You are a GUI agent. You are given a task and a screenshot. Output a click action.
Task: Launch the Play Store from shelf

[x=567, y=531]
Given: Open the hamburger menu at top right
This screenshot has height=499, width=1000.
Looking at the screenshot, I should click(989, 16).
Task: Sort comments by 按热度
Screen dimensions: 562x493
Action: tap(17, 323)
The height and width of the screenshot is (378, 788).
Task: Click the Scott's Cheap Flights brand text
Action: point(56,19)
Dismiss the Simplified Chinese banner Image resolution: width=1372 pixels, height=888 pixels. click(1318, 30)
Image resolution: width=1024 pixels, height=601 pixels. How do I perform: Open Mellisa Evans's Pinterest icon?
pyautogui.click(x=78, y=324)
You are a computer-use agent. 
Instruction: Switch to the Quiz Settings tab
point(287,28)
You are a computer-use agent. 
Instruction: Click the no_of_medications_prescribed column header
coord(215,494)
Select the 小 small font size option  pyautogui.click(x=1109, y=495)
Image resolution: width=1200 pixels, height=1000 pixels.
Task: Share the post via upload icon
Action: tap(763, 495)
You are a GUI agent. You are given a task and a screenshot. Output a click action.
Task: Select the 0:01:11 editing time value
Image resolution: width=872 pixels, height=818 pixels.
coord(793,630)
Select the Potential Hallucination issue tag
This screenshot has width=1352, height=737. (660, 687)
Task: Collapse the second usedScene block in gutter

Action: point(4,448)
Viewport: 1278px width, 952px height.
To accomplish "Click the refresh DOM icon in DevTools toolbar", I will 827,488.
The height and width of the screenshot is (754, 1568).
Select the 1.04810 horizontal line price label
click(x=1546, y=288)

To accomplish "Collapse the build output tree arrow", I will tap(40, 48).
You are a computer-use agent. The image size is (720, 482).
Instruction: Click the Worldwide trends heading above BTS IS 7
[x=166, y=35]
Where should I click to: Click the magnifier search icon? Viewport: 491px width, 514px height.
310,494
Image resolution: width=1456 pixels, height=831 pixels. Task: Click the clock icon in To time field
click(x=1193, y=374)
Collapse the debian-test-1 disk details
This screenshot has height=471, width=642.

**WORK REQUIRED**
The line containing "Select the 1.04810" and every line after it, through the end of the records above: output exactly those, and nothing else.

**EXERCISE RESPONSE**
Select the 1.04810 horizontal line price label
click(x=1546, y=288)

To accomplish "Collapse the build output tree arrow", I will tap(40, 48).
You are a computer-use agent. The image size is (720, 482).
Instruction: Click the Worldwide trends heading above BTS IS 7
[x=166, y=35]
Where should I click to: Click the magnifier search icon? Viewport: 491px width, 514px height.
310,494
Image resolution: width=1456 pixels, height=831 pixels. Task: Click the clock icon in To time field
click(x=1193, y=374)
Collapse the debian-test-1 disk details
This screenshot has height=471, width=642.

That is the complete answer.